Akibat putusan ini, UU No. 11 Tahun 1974 berlaku kembali, meski dianggap ketinggalan zaman karena tidak mengatur isu seperti perubahan iklim, krisis air global, atau partisipasi masyarakat modern.
Isu Krusial yang Perlu Diketahui
- Protes Masyarakat Sipil: UU No. 7/2004 memicu penolakan luas dari aktivis lingkungan dan organisasi masyarakat karena dianggap melegitimasi komersialisasi air. Kasus privatisasi air di Jakarta (1997-2023) menjadi contoh konkret dampak negatifnya.
- Dampak Pencabutan:
- Ketidakpastian Hukum: Sektor pengelolaan air kembali mengacu ke UU 1974 yang kurang mengatur tata kelola holistik.
- Vakum Regulasi: Hingga kini, RUU Sumber Daya Air baru masih dalam pembahasan, menghambat penanganan masalah seperti banjir, kekeringan, dan pencemaran air.
- Global vs. Lokal: UU No. 7/2004 terinspirasi tren global privatisasi air (seperti di Bolivia dan Filipina), tetapi gagal menyesuaikan dengan nilai konstitusi Indonesia yang menempatkan air sebagai hak asasi.
Pelajaran Penting
- Air sebagai Commons: Putusan MK 2013 menegaskan bahwa air adalah hak rakyat yang tidak boleh dikendalikan oleh korporasi.
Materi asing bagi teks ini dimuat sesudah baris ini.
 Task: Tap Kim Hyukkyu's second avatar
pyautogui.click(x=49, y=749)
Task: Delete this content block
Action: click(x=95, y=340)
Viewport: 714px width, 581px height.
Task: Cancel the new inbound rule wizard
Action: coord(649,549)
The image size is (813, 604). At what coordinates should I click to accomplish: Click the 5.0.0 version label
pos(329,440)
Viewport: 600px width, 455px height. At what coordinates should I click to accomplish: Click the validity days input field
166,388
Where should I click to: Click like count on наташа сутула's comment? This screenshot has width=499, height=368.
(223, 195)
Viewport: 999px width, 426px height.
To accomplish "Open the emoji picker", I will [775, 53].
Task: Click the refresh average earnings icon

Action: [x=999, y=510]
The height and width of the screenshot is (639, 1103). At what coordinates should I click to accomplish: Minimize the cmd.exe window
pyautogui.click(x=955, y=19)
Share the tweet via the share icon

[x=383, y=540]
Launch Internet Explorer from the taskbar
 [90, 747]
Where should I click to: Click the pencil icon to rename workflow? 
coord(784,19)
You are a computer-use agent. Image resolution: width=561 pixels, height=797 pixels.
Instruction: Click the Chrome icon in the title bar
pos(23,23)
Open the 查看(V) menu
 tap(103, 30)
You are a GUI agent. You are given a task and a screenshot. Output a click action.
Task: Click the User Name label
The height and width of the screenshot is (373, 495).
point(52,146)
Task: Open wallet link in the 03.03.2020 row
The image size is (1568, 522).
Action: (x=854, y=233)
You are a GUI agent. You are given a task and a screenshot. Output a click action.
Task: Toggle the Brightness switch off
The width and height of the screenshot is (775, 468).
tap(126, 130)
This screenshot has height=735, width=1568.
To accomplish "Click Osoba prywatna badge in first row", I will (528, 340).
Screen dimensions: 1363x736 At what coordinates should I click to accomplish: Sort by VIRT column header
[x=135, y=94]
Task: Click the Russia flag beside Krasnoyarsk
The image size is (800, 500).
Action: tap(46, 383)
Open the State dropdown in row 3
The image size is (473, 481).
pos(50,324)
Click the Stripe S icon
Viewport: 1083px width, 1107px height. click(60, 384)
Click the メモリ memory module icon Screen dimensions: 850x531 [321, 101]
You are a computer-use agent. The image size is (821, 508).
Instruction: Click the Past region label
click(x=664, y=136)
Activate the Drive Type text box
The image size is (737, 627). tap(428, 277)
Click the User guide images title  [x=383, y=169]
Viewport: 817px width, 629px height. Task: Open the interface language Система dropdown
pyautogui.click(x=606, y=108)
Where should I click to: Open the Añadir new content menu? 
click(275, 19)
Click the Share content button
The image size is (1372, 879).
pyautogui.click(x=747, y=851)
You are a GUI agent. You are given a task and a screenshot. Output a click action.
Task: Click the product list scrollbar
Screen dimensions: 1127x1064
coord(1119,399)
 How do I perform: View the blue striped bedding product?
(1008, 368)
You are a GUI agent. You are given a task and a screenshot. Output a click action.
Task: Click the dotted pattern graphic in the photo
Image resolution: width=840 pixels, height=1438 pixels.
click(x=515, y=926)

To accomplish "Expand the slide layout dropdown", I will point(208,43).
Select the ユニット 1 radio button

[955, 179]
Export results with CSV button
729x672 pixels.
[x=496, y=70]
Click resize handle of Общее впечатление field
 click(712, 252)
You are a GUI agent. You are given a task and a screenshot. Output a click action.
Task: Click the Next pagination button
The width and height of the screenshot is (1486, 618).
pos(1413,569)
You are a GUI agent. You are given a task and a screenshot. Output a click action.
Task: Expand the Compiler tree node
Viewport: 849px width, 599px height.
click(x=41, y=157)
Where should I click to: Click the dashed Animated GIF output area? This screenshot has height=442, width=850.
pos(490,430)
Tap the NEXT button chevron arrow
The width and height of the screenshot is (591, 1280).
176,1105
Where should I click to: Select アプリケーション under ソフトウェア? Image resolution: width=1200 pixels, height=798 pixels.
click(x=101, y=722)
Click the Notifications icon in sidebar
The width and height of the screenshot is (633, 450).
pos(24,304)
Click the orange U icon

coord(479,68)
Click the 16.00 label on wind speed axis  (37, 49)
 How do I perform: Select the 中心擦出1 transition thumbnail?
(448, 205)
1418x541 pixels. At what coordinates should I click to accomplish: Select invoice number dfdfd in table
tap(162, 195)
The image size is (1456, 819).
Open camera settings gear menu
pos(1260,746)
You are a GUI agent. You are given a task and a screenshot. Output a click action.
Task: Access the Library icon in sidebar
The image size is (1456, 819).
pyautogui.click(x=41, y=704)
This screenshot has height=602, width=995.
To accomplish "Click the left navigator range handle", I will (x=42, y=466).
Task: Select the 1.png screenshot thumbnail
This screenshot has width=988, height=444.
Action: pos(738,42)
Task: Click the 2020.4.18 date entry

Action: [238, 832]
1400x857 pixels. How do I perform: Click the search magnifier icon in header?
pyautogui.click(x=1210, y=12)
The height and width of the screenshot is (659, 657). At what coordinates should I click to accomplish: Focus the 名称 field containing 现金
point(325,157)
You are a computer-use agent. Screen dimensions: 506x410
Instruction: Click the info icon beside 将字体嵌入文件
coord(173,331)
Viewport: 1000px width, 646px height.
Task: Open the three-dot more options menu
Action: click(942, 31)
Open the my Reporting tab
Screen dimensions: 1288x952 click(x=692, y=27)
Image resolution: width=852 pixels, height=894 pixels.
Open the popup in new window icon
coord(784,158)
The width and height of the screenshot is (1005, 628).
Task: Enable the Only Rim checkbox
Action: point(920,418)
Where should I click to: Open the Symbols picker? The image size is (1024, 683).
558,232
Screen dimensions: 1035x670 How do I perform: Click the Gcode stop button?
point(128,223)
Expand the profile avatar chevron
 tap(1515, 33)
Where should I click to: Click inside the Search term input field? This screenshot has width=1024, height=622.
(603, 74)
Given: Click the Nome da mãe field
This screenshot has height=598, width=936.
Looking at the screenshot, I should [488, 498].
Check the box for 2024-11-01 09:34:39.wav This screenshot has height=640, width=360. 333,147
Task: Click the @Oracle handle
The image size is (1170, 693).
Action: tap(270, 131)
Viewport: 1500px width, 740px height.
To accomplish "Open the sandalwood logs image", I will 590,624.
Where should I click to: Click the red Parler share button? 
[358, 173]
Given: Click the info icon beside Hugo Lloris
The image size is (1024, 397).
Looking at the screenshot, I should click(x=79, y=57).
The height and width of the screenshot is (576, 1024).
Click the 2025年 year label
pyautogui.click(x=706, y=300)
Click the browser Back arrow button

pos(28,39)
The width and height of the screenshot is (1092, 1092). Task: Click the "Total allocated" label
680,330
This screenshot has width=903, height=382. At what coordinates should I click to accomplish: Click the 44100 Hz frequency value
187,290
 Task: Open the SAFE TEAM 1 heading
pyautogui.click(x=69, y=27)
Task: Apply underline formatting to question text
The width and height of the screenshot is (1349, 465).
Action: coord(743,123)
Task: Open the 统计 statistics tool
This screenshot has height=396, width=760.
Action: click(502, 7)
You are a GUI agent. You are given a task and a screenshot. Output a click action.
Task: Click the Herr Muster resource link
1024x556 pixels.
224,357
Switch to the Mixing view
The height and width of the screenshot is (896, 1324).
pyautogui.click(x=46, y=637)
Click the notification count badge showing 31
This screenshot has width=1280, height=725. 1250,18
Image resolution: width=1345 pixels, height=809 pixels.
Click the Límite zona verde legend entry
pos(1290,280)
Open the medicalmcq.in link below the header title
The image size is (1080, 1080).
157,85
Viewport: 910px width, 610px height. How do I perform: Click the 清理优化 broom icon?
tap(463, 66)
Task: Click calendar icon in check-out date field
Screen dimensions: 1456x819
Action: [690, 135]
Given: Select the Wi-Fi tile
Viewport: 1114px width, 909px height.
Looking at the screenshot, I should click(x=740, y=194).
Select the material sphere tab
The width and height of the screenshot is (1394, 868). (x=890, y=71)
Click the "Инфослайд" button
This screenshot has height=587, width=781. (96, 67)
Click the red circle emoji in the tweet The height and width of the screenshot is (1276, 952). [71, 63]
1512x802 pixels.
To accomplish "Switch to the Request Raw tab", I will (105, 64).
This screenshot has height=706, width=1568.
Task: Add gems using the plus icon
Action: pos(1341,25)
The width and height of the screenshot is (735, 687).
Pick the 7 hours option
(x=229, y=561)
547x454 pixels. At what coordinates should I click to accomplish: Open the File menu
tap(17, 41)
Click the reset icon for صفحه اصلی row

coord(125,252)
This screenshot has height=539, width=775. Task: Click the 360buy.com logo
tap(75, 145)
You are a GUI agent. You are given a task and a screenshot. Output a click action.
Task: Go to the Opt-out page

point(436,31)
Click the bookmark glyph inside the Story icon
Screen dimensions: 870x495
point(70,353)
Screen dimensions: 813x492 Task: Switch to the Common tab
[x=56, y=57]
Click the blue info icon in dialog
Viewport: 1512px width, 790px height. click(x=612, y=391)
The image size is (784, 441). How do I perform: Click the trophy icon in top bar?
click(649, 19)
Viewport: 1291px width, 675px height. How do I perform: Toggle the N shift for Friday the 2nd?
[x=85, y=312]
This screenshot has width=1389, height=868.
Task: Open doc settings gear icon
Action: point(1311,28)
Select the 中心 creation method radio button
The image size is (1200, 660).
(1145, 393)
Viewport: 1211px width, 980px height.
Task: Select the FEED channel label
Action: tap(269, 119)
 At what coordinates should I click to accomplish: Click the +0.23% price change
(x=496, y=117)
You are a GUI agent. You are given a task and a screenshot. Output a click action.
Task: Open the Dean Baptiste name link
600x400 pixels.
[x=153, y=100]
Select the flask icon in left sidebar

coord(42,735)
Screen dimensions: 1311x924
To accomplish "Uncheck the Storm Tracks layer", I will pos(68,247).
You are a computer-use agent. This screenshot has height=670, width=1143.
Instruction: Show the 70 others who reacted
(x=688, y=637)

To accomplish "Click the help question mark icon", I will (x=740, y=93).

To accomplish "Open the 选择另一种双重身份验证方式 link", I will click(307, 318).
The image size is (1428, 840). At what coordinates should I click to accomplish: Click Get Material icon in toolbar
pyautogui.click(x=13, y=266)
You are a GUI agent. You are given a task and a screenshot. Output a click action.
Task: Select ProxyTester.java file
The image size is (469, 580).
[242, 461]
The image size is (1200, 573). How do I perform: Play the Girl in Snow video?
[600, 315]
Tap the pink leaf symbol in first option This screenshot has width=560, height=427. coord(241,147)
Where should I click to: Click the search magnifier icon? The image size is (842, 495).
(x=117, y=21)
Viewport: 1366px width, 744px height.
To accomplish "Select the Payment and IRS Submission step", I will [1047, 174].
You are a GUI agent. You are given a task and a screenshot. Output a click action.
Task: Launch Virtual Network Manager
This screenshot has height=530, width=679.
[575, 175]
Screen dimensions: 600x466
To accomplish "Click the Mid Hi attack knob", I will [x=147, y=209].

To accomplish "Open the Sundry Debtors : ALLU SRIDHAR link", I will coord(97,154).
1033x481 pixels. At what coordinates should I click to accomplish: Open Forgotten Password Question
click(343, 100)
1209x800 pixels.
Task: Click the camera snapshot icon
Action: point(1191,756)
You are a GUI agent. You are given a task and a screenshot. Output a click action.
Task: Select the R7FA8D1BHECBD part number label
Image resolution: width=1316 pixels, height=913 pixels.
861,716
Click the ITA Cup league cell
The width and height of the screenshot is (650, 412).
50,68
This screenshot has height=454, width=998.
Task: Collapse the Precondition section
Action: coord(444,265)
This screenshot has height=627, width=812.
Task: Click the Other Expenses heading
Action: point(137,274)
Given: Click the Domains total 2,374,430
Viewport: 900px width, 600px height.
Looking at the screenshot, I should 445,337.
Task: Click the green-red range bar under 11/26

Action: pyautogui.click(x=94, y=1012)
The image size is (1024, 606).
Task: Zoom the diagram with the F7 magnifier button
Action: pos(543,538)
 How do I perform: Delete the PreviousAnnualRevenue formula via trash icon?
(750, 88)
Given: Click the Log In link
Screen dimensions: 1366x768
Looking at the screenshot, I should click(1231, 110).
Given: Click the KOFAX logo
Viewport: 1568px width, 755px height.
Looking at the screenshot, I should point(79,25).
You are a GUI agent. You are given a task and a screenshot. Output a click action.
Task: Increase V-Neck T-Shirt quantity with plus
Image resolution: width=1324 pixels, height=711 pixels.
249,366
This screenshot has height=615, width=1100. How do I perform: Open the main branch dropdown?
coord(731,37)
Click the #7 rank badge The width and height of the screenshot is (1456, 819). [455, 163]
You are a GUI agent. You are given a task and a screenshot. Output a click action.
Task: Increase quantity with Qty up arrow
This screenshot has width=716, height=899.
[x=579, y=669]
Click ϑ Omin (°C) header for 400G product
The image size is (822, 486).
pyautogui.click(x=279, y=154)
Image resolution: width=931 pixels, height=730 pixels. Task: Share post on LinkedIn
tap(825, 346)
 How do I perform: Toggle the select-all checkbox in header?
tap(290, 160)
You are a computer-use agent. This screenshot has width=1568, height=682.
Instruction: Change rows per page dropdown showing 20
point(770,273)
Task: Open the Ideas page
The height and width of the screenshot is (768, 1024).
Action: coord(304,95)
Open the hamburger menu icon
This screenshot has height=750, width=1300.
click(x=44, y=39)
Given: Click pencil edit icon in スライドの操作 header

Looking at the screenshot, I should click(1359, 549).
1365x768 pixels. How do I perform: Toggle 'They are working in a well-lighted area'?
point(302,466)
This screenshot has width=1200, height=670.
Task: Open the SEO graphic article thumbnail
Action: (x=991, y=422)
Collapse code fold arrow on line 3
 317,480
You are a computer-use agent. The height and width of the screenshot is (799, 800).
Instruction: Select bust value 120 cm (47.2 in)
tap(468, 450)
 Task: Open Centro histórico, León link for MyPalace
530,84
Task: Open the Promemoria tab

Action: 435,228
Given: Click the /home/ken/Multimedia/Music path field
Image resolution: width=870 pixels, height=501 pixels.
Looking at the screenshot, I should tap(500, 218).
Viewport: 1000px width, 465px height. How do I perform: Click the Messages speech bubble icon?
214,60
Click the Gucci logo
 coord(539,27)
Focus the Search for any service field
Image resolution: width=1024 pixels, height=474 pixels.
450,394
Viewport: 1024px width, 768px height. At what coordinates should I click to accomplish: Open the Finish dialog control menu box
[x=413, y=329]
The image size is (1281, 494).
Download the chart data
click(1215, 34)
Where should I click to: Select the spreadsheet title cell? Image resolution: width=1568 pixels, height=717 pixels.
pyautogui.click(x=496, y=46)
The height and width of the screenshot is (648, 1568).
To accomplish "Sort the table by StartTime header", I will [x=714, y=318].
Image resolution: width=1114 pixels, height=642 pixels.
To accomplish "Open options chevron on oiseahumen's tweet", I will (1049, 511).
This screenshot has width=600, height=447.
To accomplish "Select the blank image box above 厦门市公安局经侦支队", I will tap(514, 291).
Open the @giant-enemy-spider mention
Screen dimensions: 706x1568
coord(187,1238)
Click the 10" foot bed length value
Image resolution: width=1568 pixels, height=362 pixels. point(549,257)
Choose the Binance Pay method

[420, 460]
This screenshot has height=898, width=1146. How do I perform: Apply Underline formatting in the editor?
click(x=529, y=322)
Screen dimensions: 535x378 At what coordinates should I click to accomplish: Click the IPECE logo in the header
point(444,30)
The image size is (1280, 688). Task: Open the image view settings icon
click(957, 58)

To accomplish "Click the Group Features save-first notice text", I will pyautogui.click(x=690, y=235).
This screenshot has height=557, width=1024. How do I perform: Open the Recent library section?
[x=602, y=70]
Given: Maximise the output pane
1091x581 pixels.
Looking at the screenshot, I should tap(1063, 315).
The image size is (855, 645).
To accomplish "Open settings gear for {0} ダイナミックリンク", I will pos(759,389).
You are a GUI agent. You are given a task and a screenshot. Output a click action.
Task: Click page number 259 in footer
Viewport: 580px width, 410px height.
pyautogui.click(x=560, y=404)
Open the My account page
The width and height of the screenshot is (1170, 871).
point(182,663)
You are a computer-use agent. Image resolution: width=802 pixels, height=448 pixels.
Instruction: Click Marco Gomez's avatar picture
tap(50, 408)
- Perlunya Regulasi Baru: Pemerintah perlu segera menyusun UU yang mengintegrasikan aspek ekologi, keadilan sosial, dan partisipasi publik tanpa mengulangi kesalahan UU No. 7/2004.
Catatan: Meski UU No. 7/2004 sudah dicabut, materi pengelolaan air di dalamnya (seperti keterpaduan antarsektor) masih relevan sebagai bahan evaluasi untuk penyusunan regulasi masa depan.